'''
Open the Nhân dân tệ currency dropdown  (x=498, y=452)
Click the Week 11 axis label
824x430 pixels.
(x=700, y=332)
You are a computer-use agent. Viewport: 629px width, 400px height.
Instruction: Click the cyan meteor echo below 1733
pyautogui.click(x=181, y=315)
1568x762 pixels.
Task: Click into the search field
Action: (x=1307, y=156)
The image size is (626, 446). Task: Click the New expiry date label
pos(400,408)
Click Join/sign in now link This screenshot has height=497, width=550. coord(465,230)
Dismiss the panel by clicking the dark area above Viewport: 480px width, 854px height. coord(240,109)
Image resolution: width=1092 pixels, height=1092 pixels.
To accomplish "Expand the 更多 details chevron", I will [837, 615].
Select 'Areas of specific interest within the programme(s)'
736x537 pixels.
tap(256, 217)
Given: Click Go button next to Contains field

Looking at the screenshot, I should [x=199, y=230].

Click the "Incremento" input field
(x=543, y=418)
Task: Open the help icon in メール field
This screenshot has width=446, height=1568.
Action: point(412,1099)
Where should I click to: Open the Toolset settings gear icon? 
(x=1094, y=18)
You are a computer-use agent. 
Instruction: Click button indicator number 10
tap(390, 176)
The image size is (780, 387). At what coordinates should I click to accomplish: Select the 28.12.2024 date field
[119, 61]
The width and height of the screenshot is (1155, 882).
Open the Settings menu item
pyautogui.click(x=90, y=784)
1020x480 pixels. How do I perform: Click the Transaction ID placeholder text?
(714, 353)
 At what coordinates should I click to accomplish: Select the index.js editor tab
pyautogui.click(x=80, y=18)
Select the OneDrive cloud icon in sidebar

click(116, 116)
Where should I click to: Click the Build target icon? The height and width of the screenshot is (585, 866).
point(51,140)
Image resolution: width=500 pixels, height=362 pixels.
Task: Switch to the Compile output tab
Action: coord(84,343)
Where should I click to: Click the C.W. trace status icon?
'''
- Assignment:
Among the entries above, copy exactly only the lines starting with the one containing "You are a computer-use agent. Viewport: 629px" and going through the one containing "Dismiss the panel", both ends included.

- Answer to this exercise:
You are a computer-use agent. Viewport: 629px width, 400px height.
Instruction: Click the cyan meteor echo below 1733
pyautogui.click(x=181, y=315)
1568x762 pixels.
Task: Click into the search field
Action: (x=1307, y=156)
The image size is (626, 446). Task: Click the New expiry date label
pos(400,408)
Click Join/sign in now link This screenshot has height=497, width=550. coord(465,230)
Dismiss the panel by clicking the dark area above Viewport: 480px width, 854px height. coord(240,109)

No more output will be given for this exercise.